Obgleich vielerlei Gründe für die Verlegung des Heiligtums von Oyacachi an diesen Ort vorgebracht werden, bleibe ich bei einem stehen: „Hier ist es und war es besser zugänglich, hier ist es leichter, in der Nähe von allen zu sein“. So verstand es der Erzbischof von Quito, Fray Luis López de Solis, als er anordnete ein Heiligtum zu bauen, das imstande war, alle zusammenzurufen und aufzunehmen. Eine Kirche im Aufbruch ist eine Kirche, die sich nähert, die sich anpasst, um nicht weit weg zu sein, die aus der eigenen Bequemlichkeit herausgeht und den Mut hat, alle Randgebiete zu erreichen, die das Licht des Evangeliums brauchen (vgl. Evangelii gaudium 20).

Kehren wir nun zu unseren Aufgaben zurück, die das heilige Volk, das uns anvertraut ist, von uns erbittet. Zu diesen gehört – das dürfen wir nicht vergessen –, uns um die Volksfrömmigkeit zu kümmern, zu ihr zu ermuntern, sie heranzubilden. Wir können sie, die in vielen lateinamerikanischen Ländern sehr verbreitet ist, in diesem Heiligtum gleichsam mit Händen greifen. Das gläubige Volk wusste seinen Glauben in seiner eigenen Sprache zum Ausdruck zu bringen; seine tiefsten Empfindungen von Schmerz, Zweifel, Freude, Scheitern und Dank mit verschiedenen Formen der Frömmigkeit zu zeigen: Prozessionen, Nachtwachen, Blumen, Gesänge, die sich in einen schönen Ausdruck des Vertrauens in den Herrn und der Liebe zu seiner Mutter verwandeln, die auch unsere Mutter ist.
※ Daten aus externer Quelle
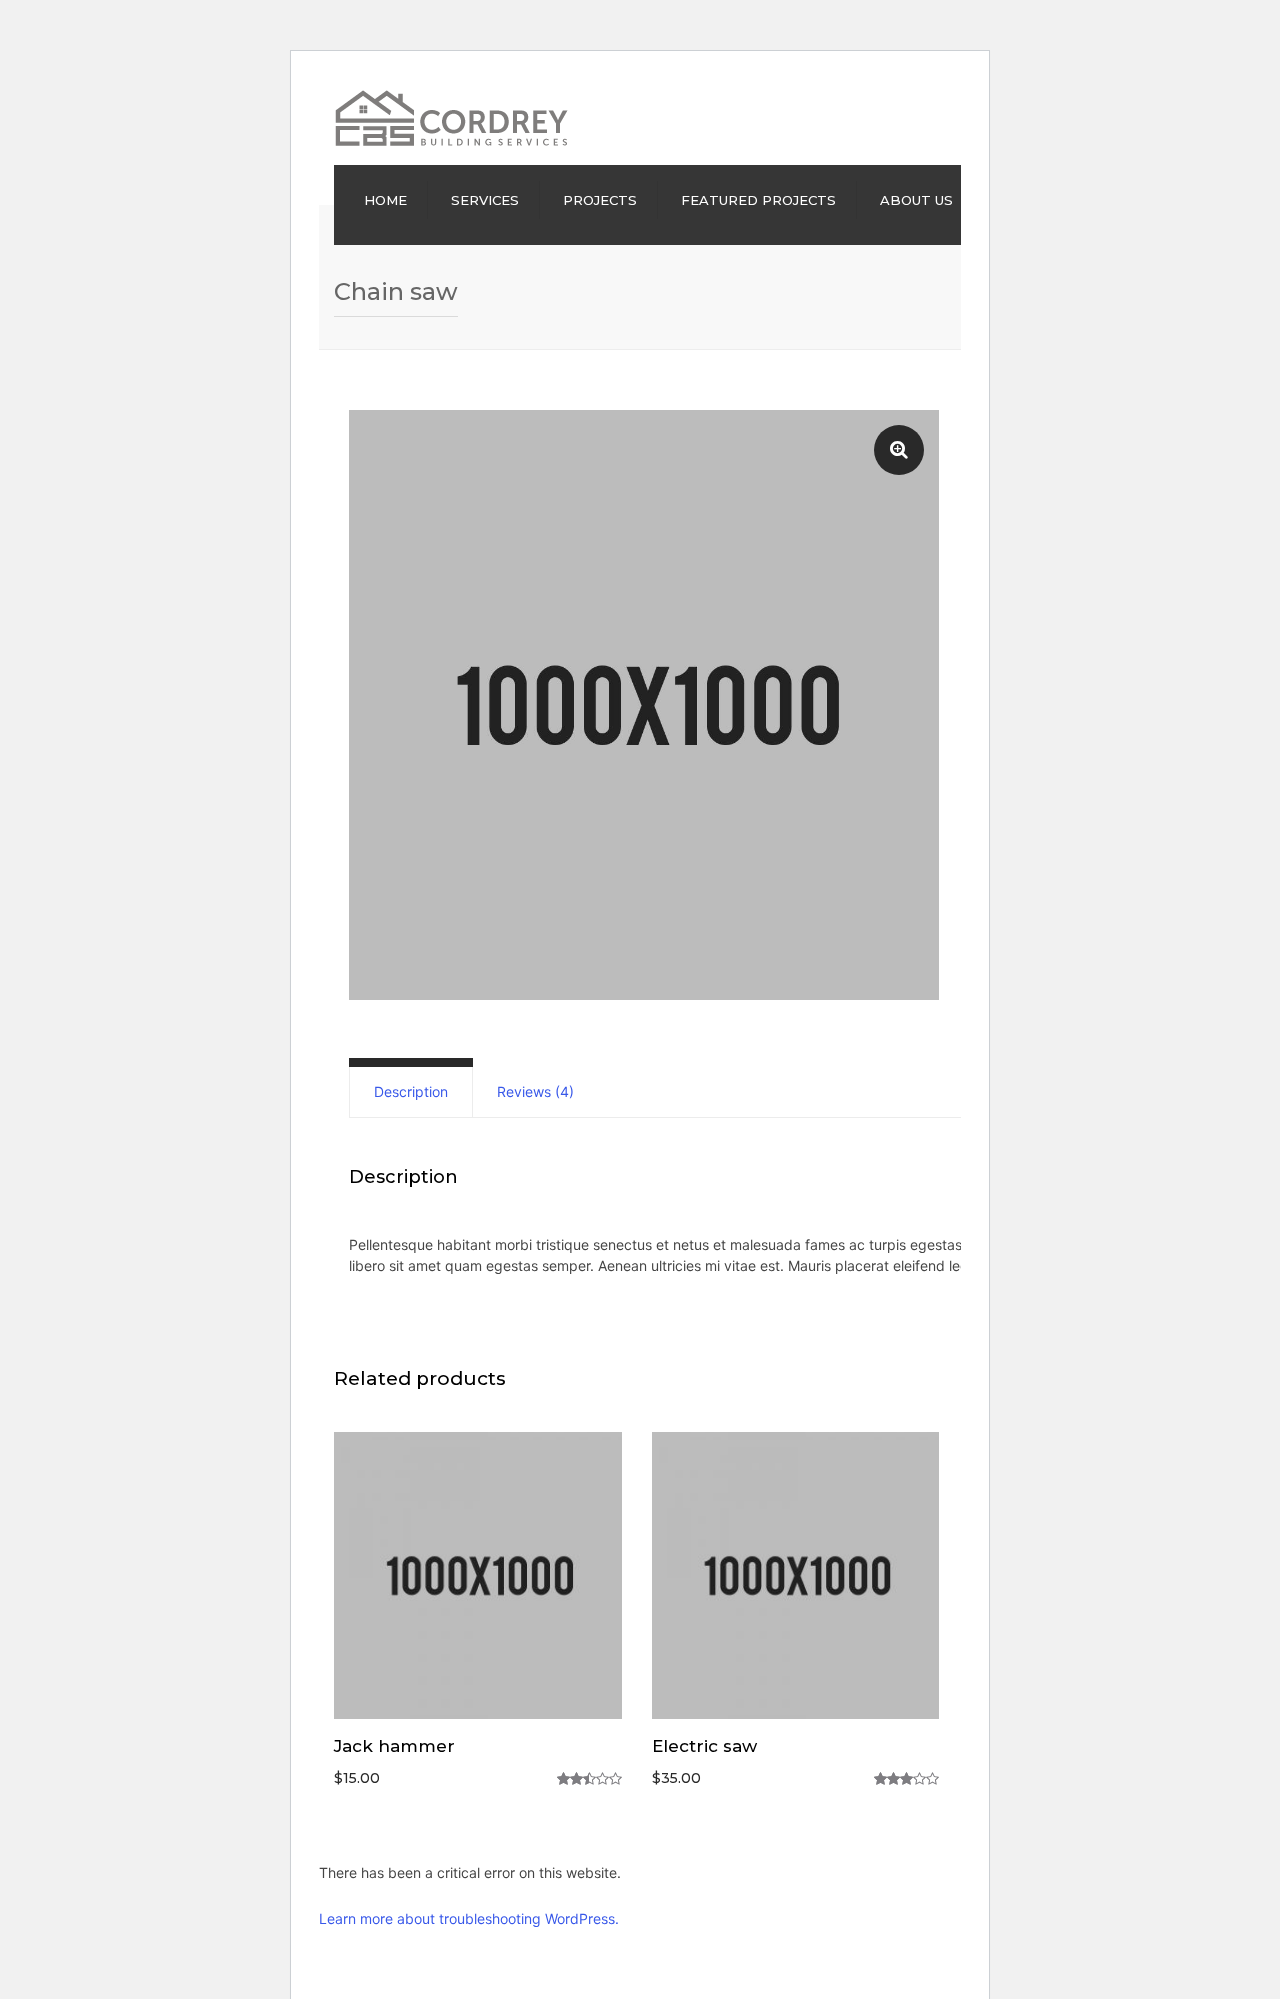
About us (916, 200)
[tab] (411, 1092)
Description (411, 1091)
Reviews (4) (535, 1091)
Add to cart (477, 1578)
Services (485, 200)
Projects (600, 200)
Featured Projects (758, 200)
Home (385, 200)
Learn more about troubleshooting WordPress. (469, 1918)
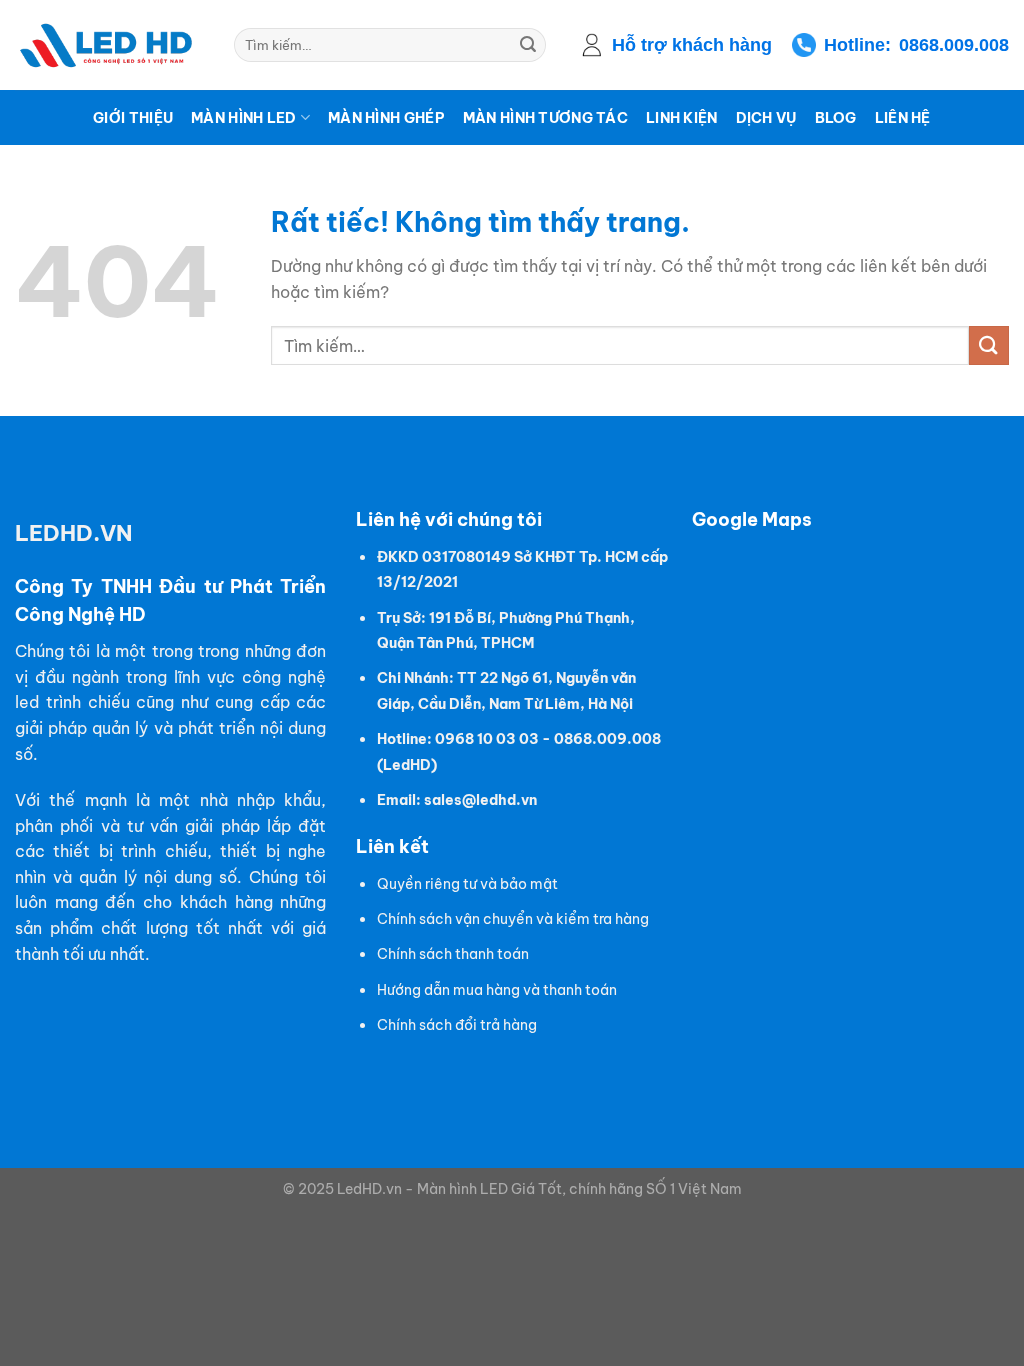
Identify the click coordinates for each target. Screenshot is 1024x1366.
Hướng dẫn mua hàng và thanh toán (497, 990)
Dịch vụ (766, 118)
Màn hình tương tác (545, 118)
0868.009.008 (954, 45)
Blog (836, 118)
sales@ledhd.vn (480, 800)
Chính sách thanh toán (453, 954)
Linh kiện (682, 118)
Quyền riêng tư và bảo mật (467, 884)
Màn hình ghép (386, 118)
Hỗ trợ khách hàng (692, 45)
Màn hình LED (243, 118)
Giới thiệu (133, 118)
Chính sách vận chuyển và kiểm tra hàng (513, 919)
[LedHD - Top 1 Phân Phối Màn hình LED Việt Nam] (109, 45)
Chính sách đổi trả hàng (457, 1025)
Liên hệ (903, 118)
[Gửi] (528, 45)
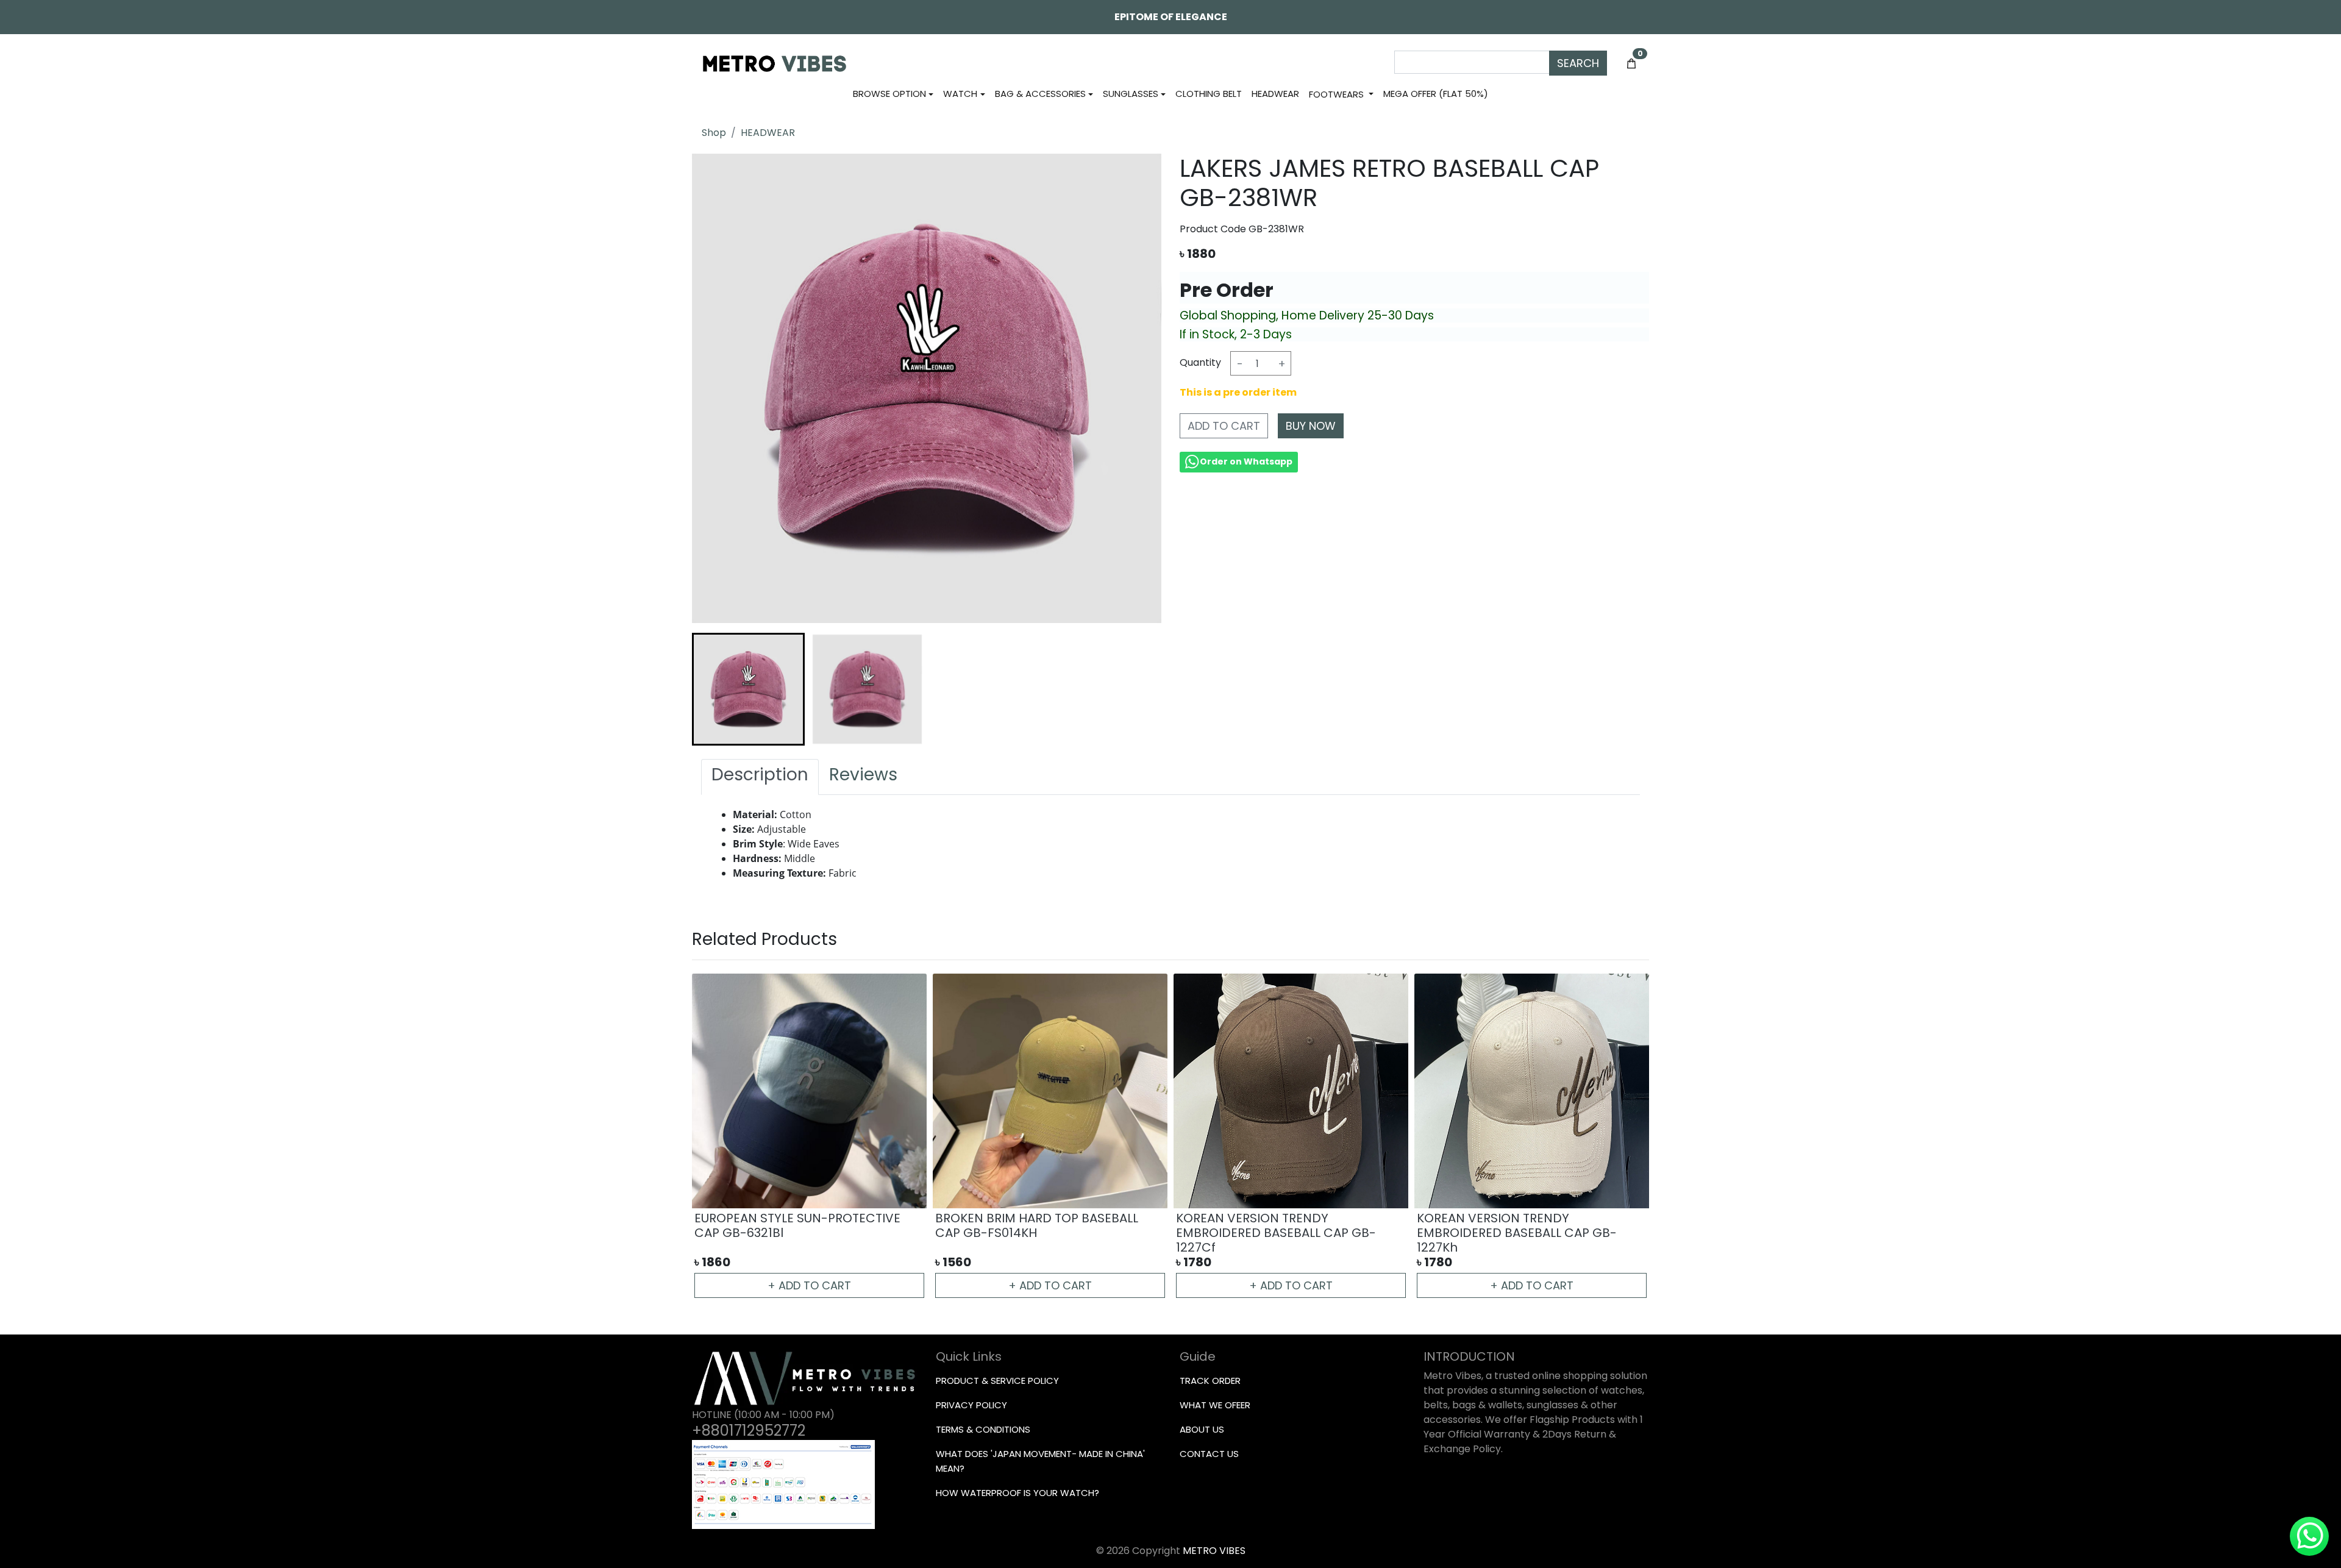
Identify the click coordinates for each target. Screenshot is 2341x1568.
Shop (714, 133)
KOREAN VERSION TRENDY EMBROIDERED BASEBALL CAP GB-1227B (1276, 1233)
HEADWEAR (768, 133)
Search (1578, 63)
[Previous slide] (714, 1137)
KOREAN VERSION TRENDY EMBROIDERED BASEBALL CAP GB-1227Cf (794, 1233)
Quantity (1200, 362)
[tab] (760, 777)
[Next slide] (1139, 689)
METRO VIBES (1214, 1551)
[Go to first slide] (1627, 1137)
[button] (748, 689)
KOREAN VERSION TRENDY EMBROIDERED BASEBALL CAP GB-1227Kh (1035, 1233)
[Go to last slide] (714, 689)
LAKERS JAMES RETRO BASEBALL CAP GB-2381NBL (1523, 1225)
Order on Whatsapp (1246, 461)
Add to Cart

In Quinche fließen die Geschichte der Menschen und die Geschichte Gottes in der Geschichte einer Frau, nämlich Marias, zusammen. Und in einem Haus, unserem Haus, der Schwester Mutter Erde. Die Überlieferungen dieser Wallfahrt rufen uns die Zedern, die Bären, die Felsspalte in Erinnerung, wo sich das erste Haus der Gottesmutter befand. Sie sprechen uns von den Vögeln in der Vergangenheit, die an diesem Ort lagerten, und von Blumen heute, die das Bild schmücken. Die Ursprünge dieser Devotion versetzen uns in Zeiten, in denen es sehr einfach war, „den ruhigen Einklang mit der Schöpfung wiederzugewinnen, um ... den Schöpfer zu betrachten, der unter uns und in unserer Umgebung lebt und dessen Gegenwart nicht hergestellt, sondern entdeckt, enthüllt werden muss“ (Enz. Laudato si‘ 225). Er offenbart sich uns in der geschaffenen Welt, in seinem geliebten Sohn, in der Eucharistie, die den Christen erlaubt, sich als lebendige Glieder der Kirche zu sehen und aktiv an seiner Mission teilzunehmen (vgl. Aparecida, 264). Und er offenbart sich uns im Heiligtum Unserer Lieben Frau von Quinche, die von hier aus die Morgenröte der ersten Verkündigung des Glaubens an die eingeborenen Völkern begleitete. Ihr empfehlen wir unsere Berufung an. Sie mache uns zu einem Geschenk für unseres Volk. Sie schenke uns die Beharrlichkeit in der Hingabe und die Fröhlichkeit, aufzubrechen und das Evangelium ihres Sohnes Jesus – vereint mit unseren Hirten – bis zu den Grenzen, bis zu den Peripherien unseres geliebten Ecuador zu bringen.